Return the listing verbatim, images left out.

Source data:
:::::
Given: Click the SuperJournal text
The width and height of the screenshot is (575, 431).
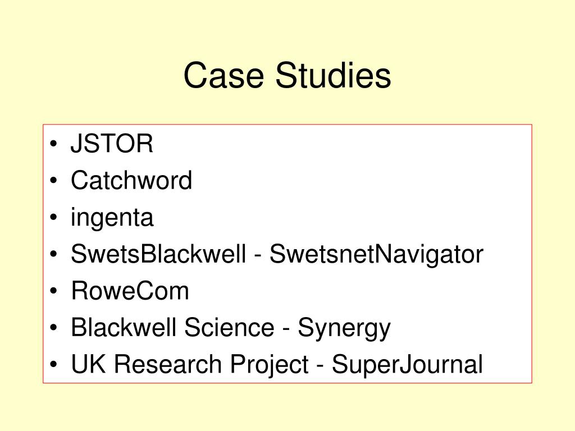Looking at the screenshot, I should [x=408, y=364].
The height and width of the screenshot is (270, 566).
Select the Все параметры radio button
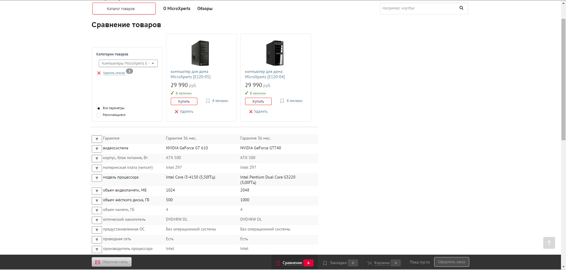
:::::
Solution to this task:
Given: Click the SuperJournal text
The width and height of the screenshot is (575, 431).
Looking at the screenshot, I should [x=408, y=364].
The height and width of the screenshot is (270, 566).
Select the Все параметры radio button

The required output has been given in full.